[Data entries]
__________________________________________________

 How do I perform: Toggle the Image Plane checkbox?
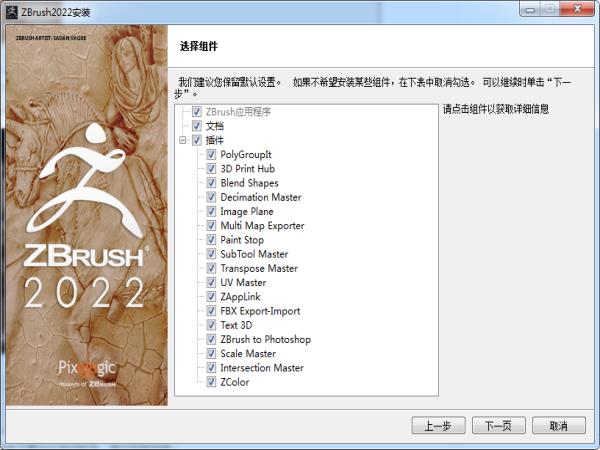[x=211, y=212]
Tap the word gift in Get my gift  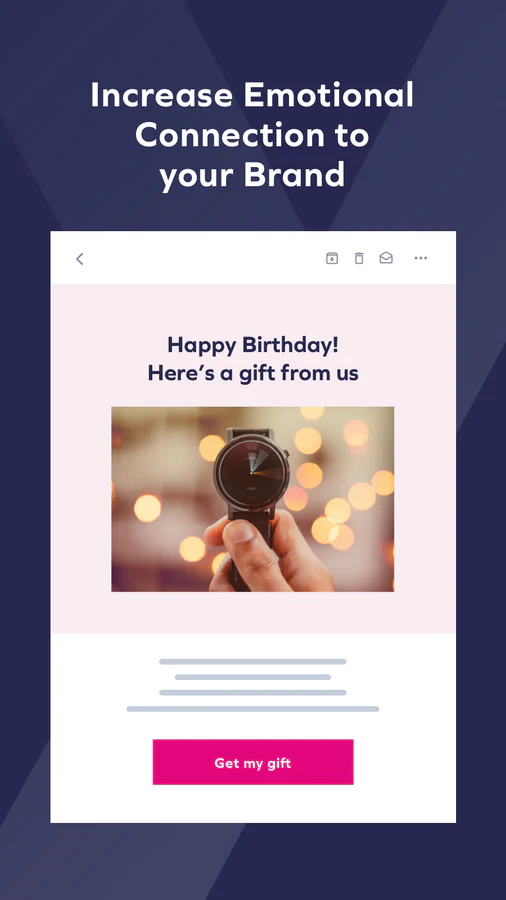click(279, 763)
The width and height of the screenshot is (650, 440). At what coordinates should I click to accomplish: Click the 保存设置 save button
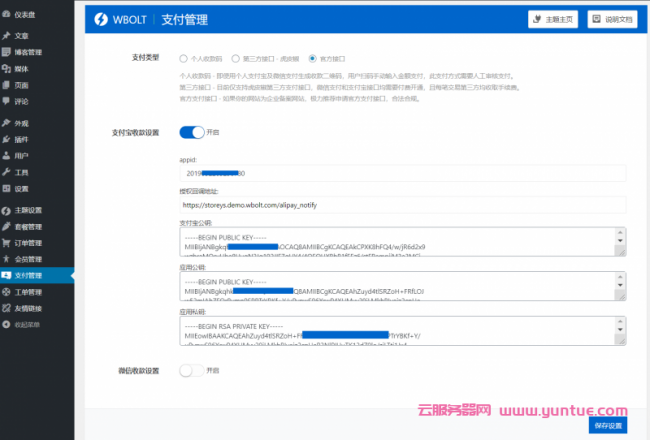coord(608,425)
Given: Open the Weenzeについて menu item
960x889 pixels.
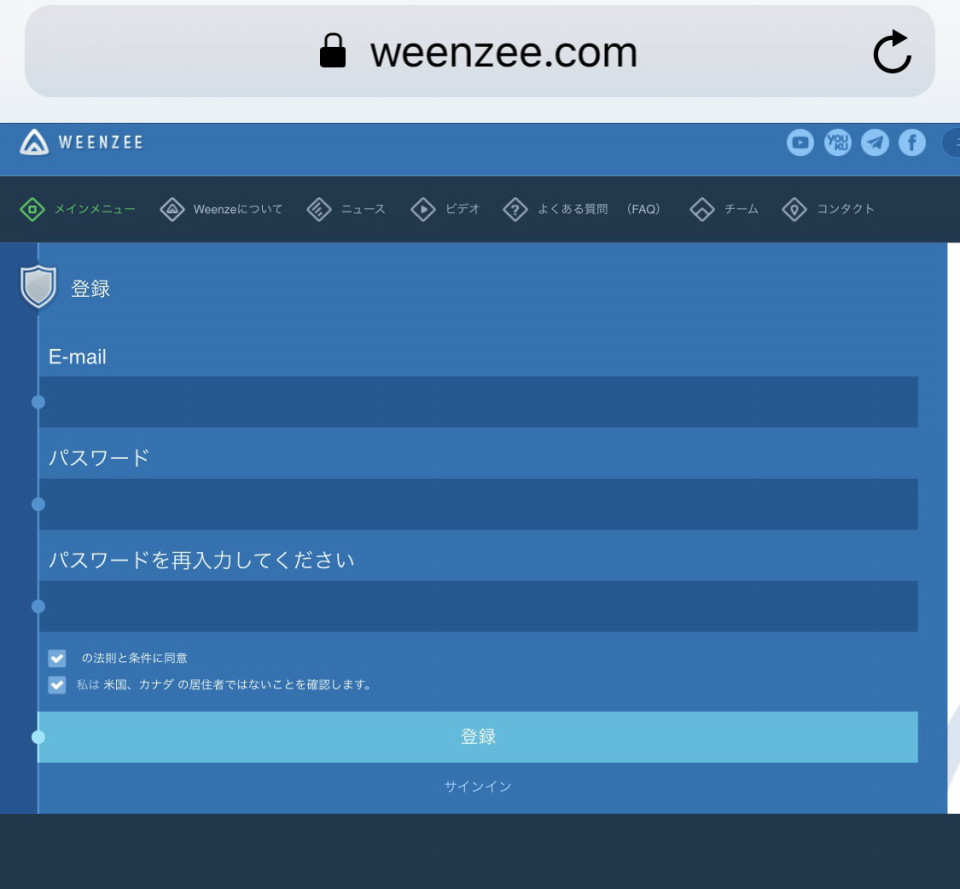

__________________________________________________

Return verbatim every line from the line containing "Given: Open the Weenzeについて menu item" to the last line of the entries above, inclusive, and leave out the pictures.

Given: Open the Weenzeについて menu item
960x889 pixels.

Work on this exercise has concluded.